Excerpted data ->

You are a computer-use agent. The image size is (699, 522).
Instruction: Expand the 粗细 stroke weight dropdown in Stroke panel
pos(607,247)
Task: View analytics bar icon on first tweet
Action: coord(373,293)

Exercise details -> Return the listing in full, matching each word exactly.

Answer to the problem ->
You are a computer-use agent. The image size is (699, 522).
Instruction: Expand the 粗细 stroke weight dropdown in Stroke panel
pos(607,247)
Task: View analytics bar icon on first tweet
Action: coord(373,293)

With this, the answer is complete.